**EXERCISE DESCRIPTION**
Please lay out the entries from the line with "The width and height of the screenshot is (1274, 670)." to the line with "the three-dot menu" as a JSON list of strings, one string per line, leaving out blank lines.

(Raw records)
════
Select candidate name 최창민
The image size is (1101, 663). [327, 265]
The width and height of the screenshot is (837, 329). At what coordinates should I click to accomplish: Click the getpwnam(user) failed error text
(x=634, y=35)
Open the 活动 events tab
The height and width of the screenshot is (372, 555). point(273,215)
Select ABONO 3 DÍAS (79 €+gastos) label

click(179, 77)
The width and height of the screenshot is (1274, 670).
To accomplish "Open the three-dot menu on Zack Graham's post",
════
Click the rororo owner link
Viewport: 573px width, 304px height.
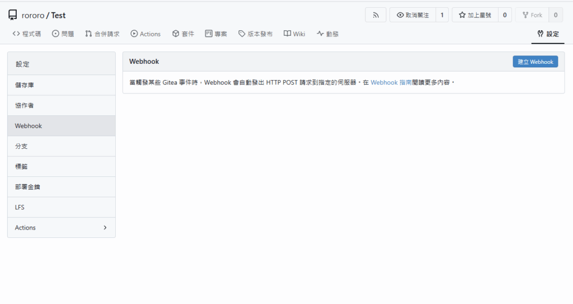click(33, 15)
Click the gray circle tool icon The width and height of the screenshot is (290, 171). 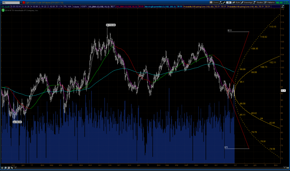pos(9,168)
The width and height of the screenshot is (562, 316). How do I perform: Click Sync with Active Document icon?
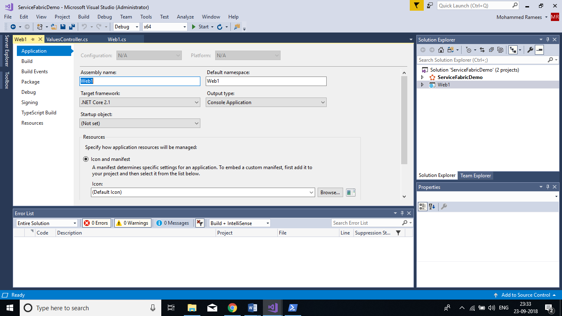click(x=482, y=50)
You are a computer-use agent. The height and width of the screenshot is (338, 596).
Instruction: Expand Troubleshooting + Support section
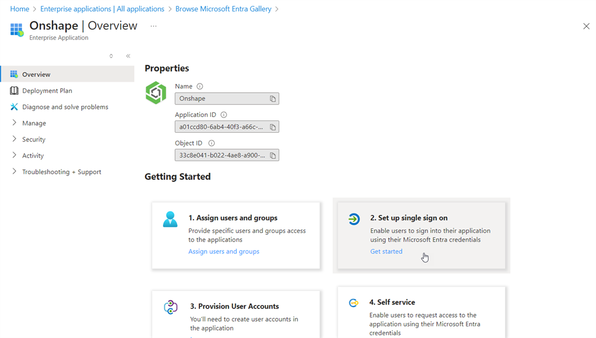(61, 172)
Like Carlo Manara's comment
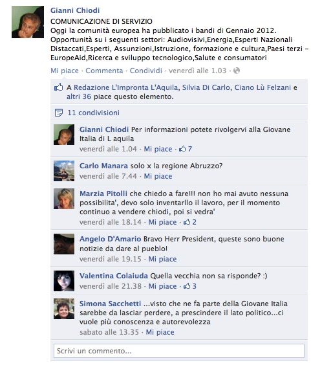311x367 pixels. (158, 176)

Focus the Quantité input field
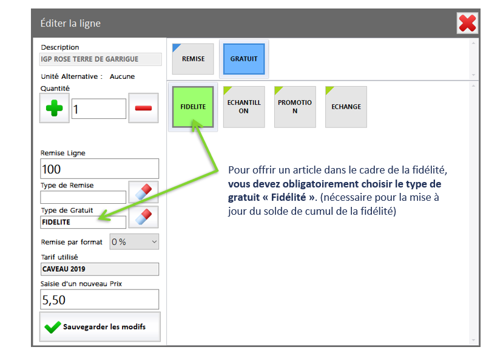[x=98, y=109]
════
**WRITTEN RESPONSE**
[
  "The width and height of the screenshot is (1274, 670).",
  "To accomplish \"Open the three-dot menu on Zack Graham's post\","
]